Throughout the Southern counties many people know Lewes best for its Bonfire Night celebrations held in the town at least since the eighteenth century. “Is it reasonable or right (enquired in the local press a newcomer to the town as late as 1904) that bonfires should be made in the middle of the streets? Is it reasonable or right that little bits of boys, as well as those who ought to know better, should be given a free hand to fling fireworks at anybody they come across?” Today these giant bonfires blaze on the Downs; but long processions of citizens in fancy dress still block the streets, and there remains one Bonfire Society, out of half a dozen in the town, whose officials continue to talk of the burning of the martyrs as if it had happened early that morning. With two bands and 4,000 torches, they march to the site of their fire, where the “Archbishop” delivers the funeral oration, rich in religious fervour, and effigies of Guy Fawkes and any hated figure of the day are flung on to the flames amid cries of, “No Popery... Rule Britannia... God Save the King.” In 1949 more than thirty people were injured by fireworks, and several remained in hospital for many weeks. Last year the police imposed a strict ban on the throwing of fireworks, with the result that casualties were few — though a number of offenders who defied the ban spent the night in police cells. “I have never heard that Lewes is notably Protestant on other days of the year,” wrote E. V. Lucas fifty years ago; which is true enough, though, when the Lewes Singing Club recently agreed to sing the Mozart Requiem Mass in Southover Parish Church, so many protests reached the incumbent that the event was transferred at the last moment to St. Michael's Church, which has a largely Anglo-Catholic congregation.

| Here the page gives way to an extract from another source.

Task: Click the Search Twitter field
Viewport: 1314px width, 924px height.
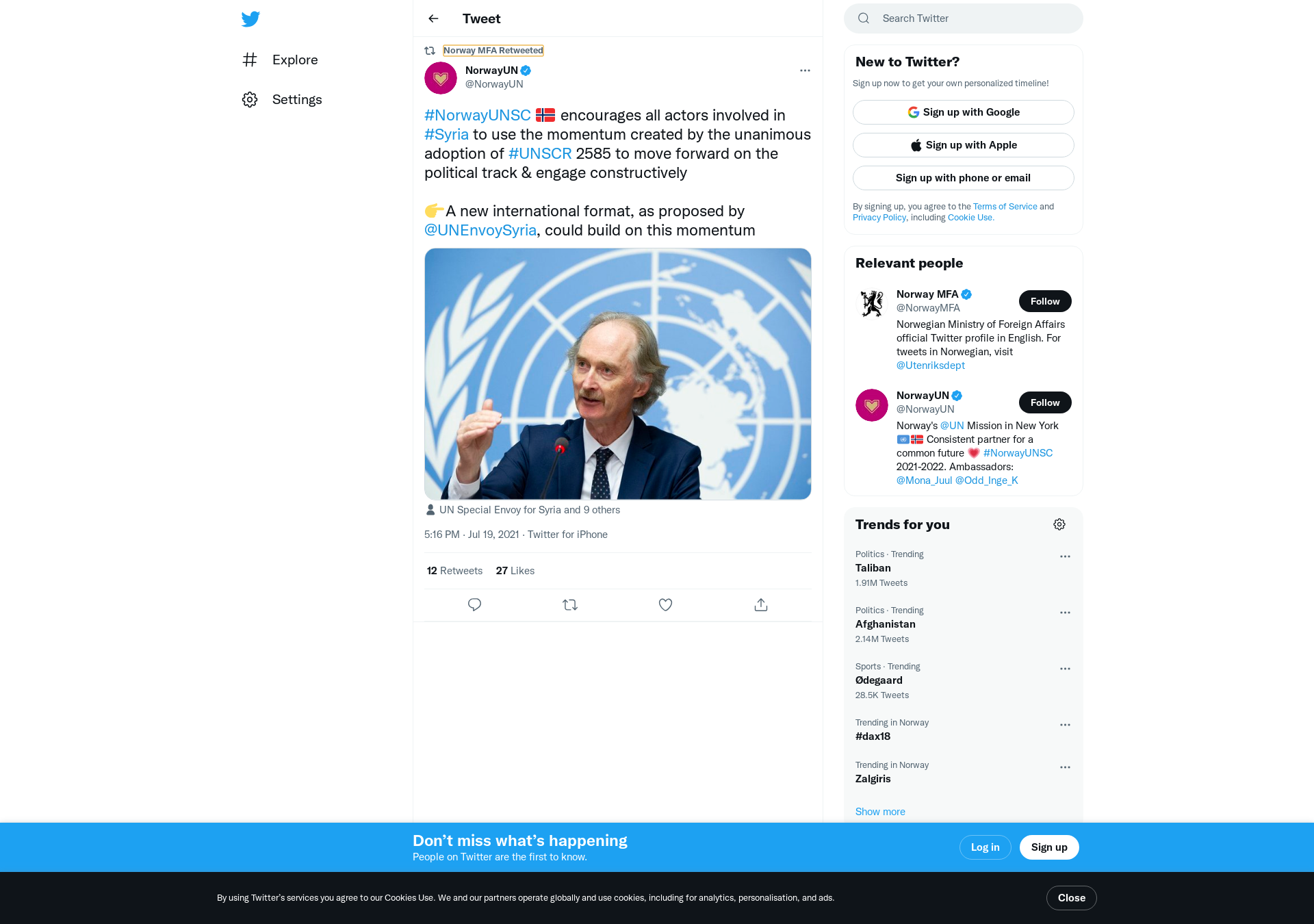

Lewes, in short, with its new County Grammar Schools, its thriving Theatre Club, Singing Club, Annual Music Festival and with Glyndebourne nearby, is one of the finest remaining examples of a country town near London — small enough to be a community where every man knows his neighbour, yet large enough not to be dull. Those who visit the town must often feel that to explore its streets is like reading the records in the Archaeological Society's library — all the more poignant and strangely satisfying,” writes A. L. Rowse, “because it is the lives of men dead these hundreds of years, whose eyes we yet look into — and find ourselves.”